Thread: Stanley Router
View Single Post
  #14   Report Post  
Posted to rec.woodworking
[email protected] nailshooter41@aol.com is offline
external usenet poster
 
Posts: 3,287
Default Stanley Router

On Thursday, November 16, 2017 at 8:30:11 PM UTC-6, Markem wrote:

He (my dad) died two years ago in December, the Stanley Router was
bought back in 1968 I think was not a cheap tool. The fact that it
runs like a champ only at just under 40 years


It was definitely NOT a cheap tool. Not cheaply made, and not cheap in purchase. At that time, Stanley had not "homeowner" or throwaway tool line. ALL of their products were made here and were considered trade or craftsman tools. We had two, just two tool stores here, and everyone else went to Sears, Montgomery Wards, and even Penney's for less hard working tools.

At those two stores, for me as a young man learning the trades, it was like going to church. The brands were Millers Falls, Blue Grass, Milwaukee (just a very few tools then), Porter Cable, Rockwell, and Stanley. EVERYTHING there was expensive, but you bought it there because it was meant to be used to make a living day in and day out. Unlike today's tools, they were meant to be repaired. You put switches, bearings, brushes and replaced an occasional broken part on those tools and they lasted for years.

Not as old, but the only drill I owned for years that was used to drill wood and and metal and also used a driver is a Milwaukee hole shooter. It is 42 years old, runs great, still has some power to it. When I could buy a Black and Decker drill for (literally) $7, this drill cost $115 or so.

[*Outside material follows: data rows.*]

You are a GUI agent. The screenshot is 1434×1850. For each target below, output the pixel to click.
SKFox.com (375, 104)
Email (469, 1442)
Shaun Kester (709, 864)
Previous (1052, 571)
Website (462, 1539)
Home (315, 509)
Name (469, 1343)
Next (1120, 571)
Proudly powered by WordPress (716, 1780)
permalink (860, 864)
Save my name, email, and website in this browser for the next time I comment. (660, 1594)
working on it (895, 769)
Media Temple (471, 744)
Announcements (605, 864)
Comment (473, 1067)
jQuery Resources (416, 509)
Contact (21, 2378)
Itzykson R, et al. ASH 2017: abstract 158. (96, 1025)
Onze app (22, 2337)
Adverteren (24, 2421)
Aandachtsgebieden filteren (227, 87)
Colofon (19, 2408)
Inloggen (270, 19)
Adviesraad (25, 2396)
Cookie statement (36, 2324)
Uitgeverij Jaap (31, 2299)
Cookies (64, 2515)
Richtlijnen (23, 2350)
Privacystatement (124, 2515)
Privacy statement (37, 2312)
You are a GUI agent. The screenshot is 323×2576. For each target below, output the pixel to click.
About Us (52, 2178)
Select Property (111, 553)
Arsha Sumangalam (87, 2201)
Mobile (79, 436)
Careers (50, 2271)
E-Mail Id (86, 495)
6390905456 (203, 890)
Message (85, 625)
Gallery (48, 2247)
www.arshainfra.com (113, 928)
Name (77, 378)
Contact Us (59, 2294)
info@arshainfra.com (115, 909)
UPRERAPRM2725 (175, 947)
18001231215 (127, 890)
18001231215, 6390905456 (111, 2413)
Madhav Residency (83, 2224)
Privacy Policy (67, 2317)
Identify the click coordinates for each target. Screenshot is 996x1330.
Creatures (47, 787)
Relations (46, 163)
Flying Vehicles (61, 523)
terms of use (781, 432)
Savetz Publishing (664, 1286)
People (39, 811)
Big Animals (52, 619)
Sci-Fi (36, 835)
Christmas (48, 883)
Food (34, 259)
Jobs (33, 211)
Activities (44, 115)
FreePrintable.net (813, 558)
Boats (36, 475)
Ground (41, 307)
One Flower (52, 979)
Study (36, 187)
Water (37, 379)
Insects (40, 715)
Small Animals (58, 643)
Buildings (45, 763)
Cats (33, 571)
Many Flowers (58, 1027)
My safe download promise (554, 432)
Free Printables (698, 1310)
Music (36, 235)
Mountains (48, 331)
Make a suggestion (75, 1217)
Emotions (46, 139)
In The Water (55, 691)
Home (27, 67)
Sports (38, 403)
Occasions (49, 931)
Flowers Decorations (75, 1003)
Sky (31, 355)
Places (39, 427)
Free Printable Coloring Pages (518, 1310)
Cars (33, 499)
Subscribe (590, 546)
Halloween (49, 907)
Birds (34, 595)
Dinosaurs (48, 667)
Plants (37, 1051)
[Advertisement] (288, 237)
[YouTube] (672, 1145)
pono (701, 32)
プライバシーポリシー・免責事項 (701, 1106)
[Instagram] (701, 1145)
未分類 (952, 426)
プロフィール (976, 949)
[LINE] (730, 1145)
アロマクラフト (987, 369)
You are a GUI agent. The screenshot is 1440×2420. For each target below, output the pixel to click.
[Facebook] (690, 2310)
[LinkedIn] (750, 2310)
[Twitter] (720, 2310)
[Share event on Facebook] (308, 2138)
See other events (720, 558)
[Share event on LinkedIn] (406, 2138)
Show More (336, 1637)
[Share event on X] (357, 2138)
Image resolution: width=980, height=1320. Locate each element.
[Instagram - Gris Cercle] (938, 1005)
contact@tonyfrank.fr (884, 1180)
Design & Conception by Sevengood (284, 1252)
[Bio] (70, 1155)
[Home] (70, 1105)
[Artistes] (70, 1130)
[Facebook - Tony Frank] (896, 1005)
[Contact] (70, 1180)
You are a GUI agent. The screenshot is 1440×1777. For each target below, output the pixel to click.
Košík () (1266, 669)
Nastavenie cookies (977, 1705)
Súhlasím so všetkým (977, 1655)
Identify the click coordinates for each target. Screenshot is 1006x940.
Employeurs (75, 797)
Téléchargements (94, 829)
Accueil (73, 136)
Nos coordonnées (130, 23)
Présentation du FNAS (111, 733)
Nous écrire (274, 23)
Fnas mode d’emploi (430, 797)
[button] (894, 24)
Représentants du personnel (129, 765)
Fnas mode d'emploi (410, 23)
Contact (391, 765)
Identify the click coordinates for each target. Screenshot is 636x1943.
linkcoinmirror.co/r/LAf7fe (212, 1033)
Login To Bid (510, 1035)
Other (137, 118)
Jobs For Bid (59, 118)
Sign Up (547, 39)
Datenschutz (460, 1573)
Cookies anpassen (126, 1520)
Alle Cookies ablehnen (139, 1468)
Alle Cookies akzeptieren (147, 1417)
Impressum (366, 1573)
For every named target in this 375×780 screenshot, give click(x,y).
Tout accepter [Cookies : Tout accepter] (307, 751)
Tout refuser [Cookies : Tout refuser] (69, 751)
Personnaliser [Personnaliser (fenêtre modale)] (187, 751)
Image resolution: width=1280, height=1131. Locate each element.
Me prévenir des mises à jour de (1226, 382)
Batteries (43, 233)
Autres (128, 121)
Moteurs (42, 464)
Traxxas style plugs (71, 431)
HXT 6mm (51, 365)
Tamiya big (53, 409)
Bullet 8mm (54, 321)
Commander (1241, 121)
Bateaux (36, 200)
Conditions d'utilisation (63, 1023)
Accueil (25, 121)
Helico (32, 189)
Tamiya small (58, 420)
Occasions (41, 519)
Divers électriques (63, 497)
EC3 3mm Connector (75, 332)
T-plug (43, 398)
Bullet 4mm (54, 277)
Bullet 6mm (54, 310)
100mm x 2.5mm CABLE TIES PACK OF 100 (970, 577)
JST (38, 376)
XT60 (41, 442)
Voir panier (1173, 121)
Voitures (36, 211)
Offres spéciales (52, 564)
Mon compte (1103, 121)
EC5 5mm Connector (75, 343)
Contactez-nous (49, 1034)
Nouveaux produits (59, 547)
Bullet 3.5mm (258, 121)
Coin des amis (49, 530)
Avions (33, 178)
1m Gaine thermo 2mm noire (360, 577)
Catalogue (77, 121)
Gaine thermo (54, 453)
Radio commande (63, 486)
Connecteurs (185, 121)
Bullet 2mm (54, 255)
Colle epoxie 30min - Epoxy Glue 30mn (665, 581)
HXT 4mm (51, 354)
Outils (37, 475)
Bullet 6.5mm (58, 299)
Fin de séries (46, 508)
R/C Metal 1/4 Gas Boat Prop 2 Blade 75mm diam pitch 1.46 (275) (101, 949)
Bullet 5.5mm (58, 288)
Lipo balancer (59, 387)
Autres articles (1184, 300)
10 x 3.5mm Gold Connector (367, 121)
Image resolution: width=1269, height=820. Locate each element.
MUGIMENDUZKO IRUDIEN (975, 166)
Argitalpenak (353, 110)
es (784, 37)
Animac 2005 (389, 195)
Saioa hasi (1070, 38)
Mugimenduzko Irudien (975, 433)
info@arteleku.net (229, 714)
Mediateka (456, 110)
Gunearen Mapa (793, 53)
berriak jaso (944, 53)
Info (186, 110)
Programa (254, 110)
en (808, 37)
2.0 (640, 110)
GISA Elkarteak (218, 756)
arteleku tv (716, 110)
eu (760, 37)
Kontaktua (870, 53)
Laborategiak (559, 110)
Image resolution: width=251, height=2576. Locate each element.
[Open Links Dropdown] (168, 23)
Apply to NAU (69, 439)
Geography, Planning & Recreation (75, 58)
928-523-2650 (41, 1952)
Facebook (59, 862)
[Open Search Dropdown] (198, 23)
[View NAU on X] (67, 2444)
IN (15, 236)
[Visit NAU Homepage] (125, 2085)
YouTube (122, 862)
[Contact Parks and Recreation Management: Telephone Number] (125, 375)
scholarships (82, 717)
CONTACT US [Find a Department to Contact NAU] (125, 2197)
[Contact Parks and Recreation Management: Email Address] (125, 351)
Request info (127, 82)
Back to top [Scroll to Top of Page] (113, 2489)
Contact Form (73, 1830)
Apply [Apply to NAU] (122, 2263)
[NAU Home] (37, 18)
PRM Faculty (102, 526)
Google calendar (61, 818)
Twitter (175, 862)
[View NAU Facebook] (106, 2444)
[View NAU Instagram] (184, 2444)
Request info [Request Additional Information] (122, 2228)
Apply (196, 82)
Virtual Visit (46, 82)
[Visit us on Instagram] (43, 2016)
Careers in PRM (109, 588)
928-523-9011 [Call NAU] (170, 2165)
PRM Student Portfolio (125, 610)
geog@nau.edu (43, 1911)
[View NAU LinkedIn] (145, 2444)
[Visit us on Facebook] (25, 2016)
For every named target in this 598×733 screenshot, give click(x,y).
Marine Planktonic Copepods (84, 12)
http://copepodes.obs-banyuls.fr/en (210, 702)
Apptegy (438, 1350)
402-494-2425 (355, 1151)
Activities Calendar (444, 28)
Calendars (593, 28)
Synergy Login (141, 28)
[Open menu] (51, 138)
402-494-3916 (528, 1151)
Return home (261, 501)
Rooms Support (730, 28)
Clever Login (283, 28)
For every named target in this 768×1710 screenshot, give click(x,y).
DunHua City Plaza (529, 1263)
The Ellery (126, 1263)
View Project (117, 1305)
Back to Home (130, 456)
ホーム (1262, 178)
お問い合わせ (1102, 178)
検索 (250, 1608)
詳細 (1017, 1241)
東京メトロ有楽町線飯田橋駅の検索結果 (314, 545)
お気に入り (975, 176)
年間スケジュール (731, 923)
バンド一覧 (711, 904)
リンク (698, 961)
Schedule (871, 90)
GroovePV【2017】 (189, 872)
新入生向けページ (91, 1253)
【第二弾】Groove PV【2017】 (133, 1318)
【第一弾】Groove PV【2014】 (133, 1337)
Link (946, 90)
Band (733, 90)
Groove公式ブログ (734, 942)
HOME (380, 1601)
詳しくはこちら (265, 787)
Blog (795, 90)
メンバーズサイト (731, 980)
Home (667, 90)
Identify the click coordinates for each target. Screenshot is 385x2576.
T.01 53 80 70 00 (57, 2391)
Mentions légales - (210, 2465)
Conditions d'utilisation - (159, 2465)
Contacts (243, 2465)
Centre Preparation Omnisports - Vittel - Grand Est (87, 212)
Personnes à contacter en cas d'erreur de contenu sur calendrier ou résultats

Likewise my oldest circular saw. It is the same vintage, has had 3 or 4 triggers put in it, at least that many sets of brushes, and has had the bearings in it replaced 3 times. It is a Milwaukee, too. It is a Milwaukee because I couldn't afford the Millers Falls or Stanley top line circular saw.

So yeah, take it from someone that probably used that exact router from way back when, it is a great tool and still has a lot of road miles left on it..

might disprove Iggy's
thoughts, which carry's a weight less than a hydrogen atom nuclei.


And yet, you guys can't wait to respond to him. You drag him along in these threads, they take a bad turn and then no one wants to participate. I was personally hoping to hear more stories of guys that tools that had a special meaning to them, but when the threads devolve into responding to troll bait, the last few folks here that participate shrug their shoulders and walk off.

Isn't there any way you guys, knowing that he is a deliberately inflammatory troll, can find a way or the strength to ignore him?